Dear, Mbak May.
Kita berada di bawah naungan almamater yang sama, tetapi pertemuan kita bisa dihitung dengan jari. Aku di kampus dua, dikau di kampus satu. Aku pun hanya mengenalmu sebatas dikau senior LDK, lalu perbincangan kita berlanjut di dunia maya.
Dear, Mbak May.
Selamat menjalani babak baru, babak dimana ada seorang laki-laki asing bergelar suami yang harus menjadi pertimbangan utama setelah Robbuna dan kanjeng Nabi ketika kita sebagai seorang istri ingin memutuskan sesuatu. Penantianmu panjang, kan? 🙂
Dear, Mbak May.
Semoga pernikahan ini penuh barakah, fid dunya wal akhirah.

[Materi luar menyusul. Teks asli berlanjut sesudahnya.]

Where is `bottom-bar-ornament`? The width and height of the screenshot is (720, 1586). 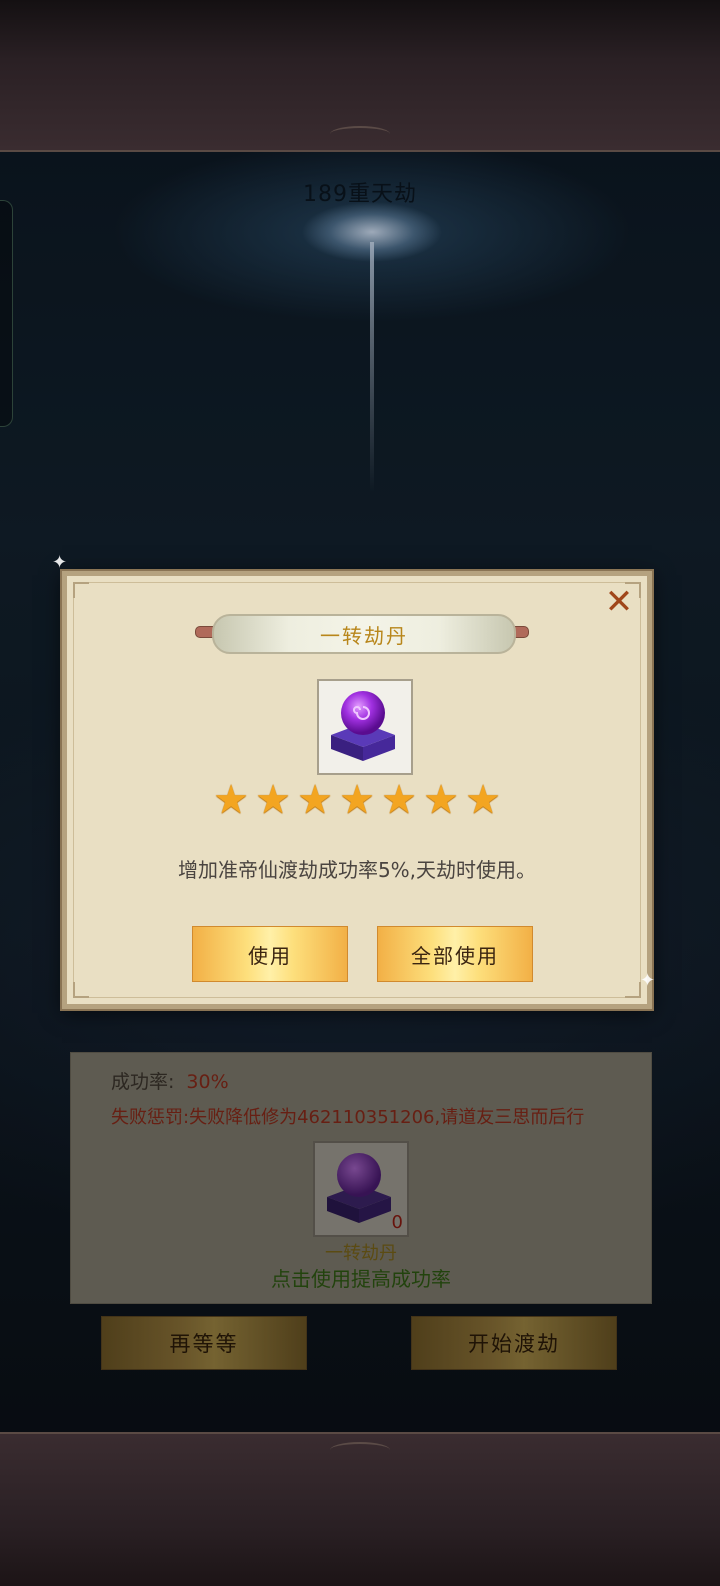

Dengan suami yang senantiasa meraih tanganmu, menuntunmu pelan, membimbing dengan kasih sayang. Seperti Mbak yang saat itu menuntunku di saat yang lain abai. Padahal aku sudah berujar berulang kali kepada panitia jika aku tidak bisa mendengar aba-aba suara. Tetapi, barangkali begitu banyak urusan, hingga aku sedikit terlupakan.
Dengan kondisi mata yang tertutup, seseorang menuntunku, memberi aba-aba dengan sentuhan. Aku tidak tahu sama sekali, siapa gerangan yang menuntunku saat itu. Hanya bisa berdoa di dalam hati, semoga Rabbuna membuka tabirnya suatu saat kelak.
Dan, beberapa bulan yang lalu kau baru mengaku. Heh, berapa tahun kemudian dikau baru mengaku kepadaku, Mbak? Kan, aku baru tahu kenapa obrolan kita begitu nyambung, ada sulur doaku jaman kapan dulu. :’)
Dan, ya, maafkan karena keadaan kami tidak memungkinkan untuk turut mengaminkan doa-doa selepas aqad. Salah satu waktu yang maqbul untuk berdoa, tanpa penghalang. Aku disini hanya mampu melangitkan doa-doa, untukmu dan suami.
Dear, Mbak May.
Selamat atas gelar baru bernama istri. Selamat datang di sekolah kehidupan bernama rumah tangga. Semoga dimampukan untuk menjadi surga dunia bagi suami, menjadi madrasah utama bagi (calon) putra-putri.
Dear, Mbak May.
Ayo kapan kita ketemu, biarlah para suami ngariung ngobrolin dunia programmer, dan kita ngerumpi bareng.